| Direction |
Copy every line of the items below without any change, and leave the pictures out of your answer.

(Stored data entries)
▼

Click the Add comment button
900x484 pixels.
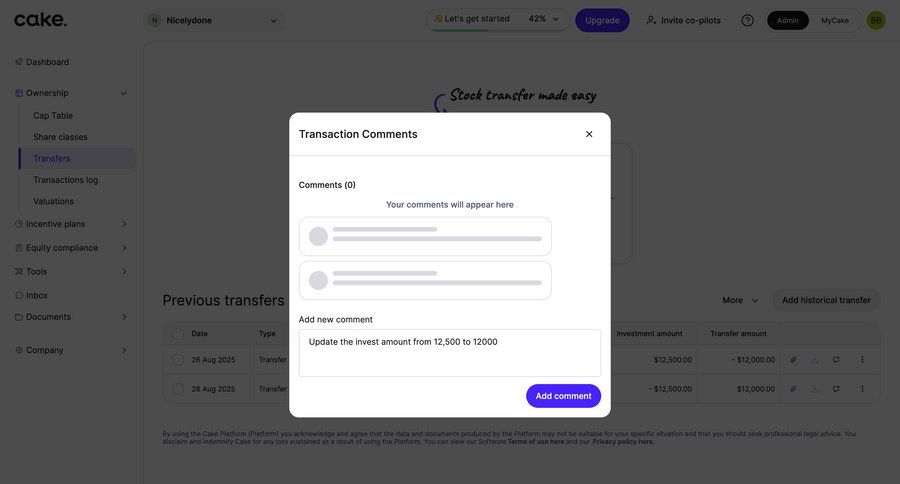point(563,396)
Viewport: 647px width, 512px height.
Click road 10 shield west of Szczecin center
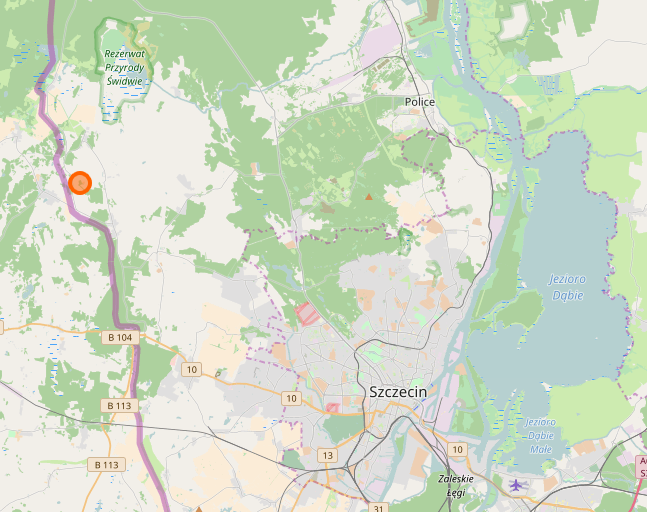pos(291,398)
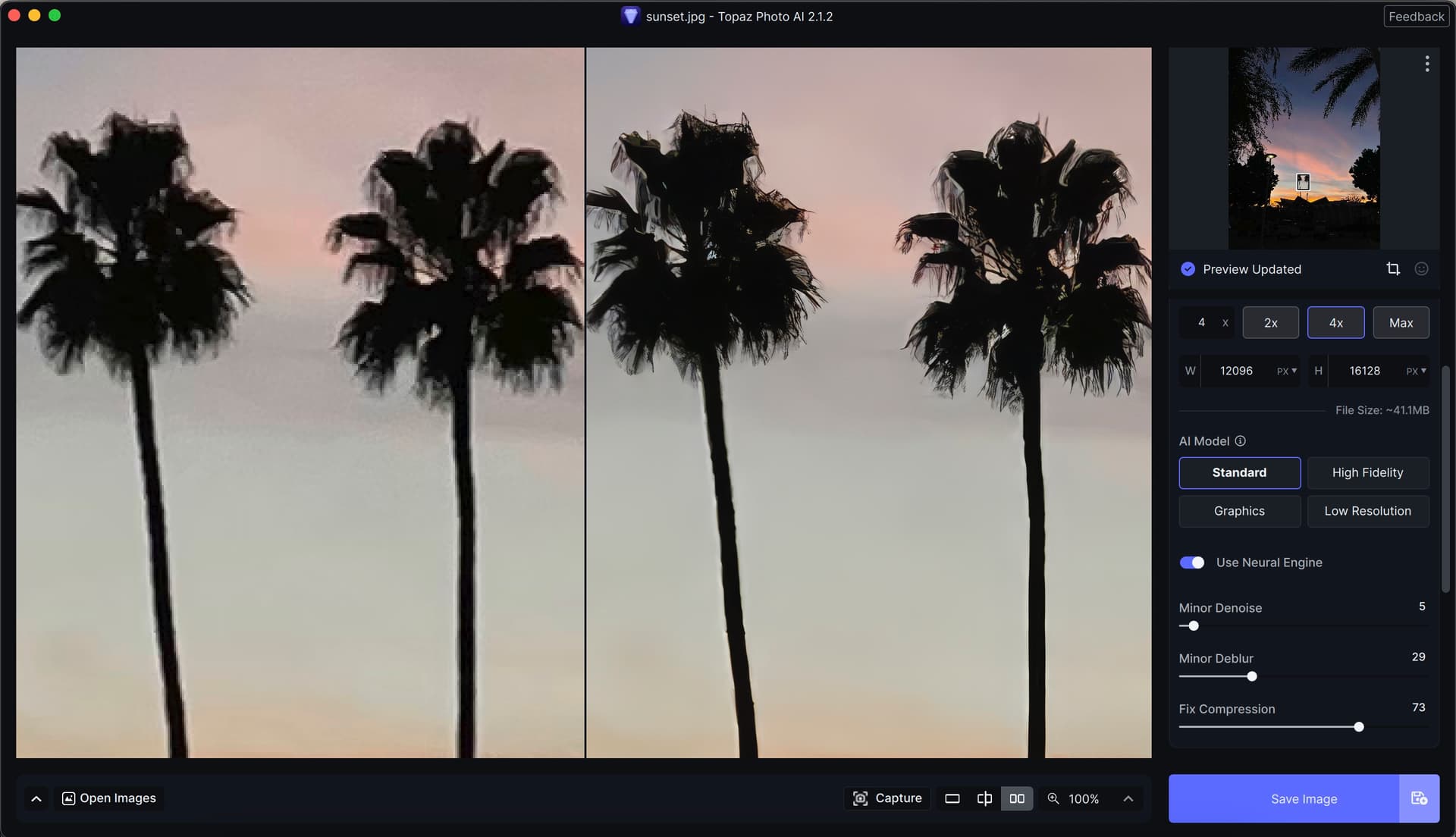Click the face recovery smiley icon
This screenshot has height=837, width=1456.
(1422, 269)
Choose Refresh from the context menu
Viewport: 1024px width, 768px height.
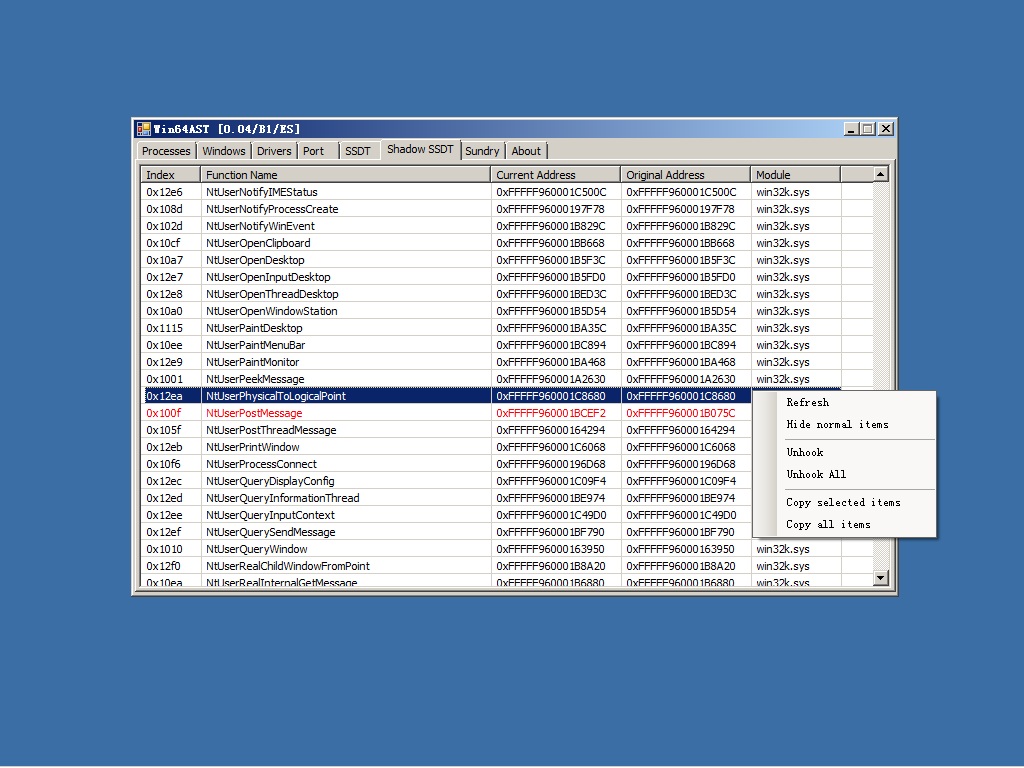807,402
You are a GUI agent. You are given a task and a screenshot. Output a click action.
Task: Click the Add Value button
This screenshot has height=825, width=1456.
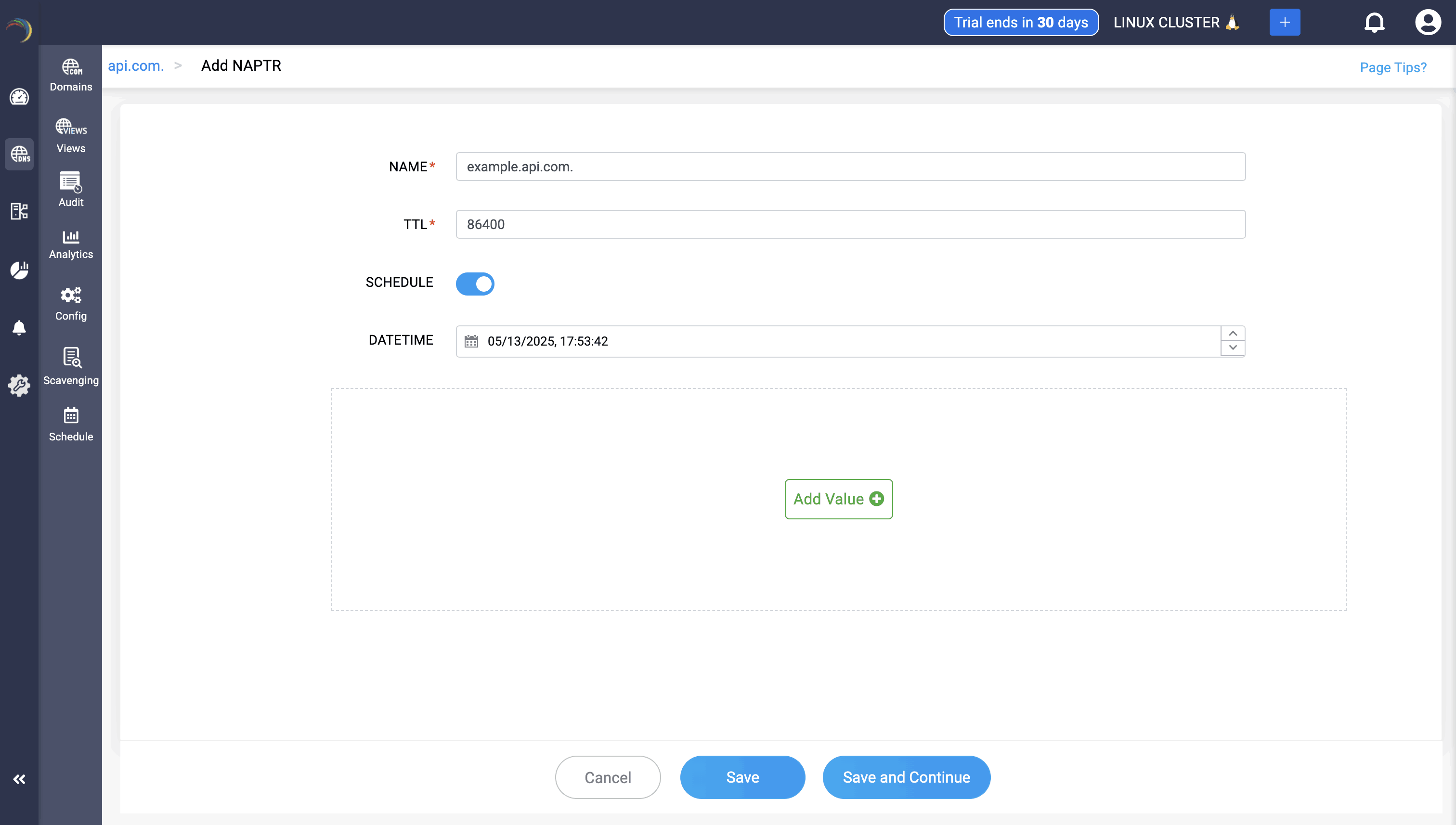point(838,499)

▲

| In response |
Click the Add comment button
900x484 pixels.
point(563,396)
Viewport: 647px width, 512px height.
Click road 10 shield west of Szczecin center
pos(291,398)
Click the face recovery smiley icon
This screenshot has height=837, width=1456.
(1422, 269)
Choose Refresh from the context menu
Viewport: 1024px width, 768px height.
807,402
You are a GUI agent. You are given a task and a screenshot. Output a click action.
Task: Click the Add Value button
This screenshot has height=825, width=1456.
point(838,499)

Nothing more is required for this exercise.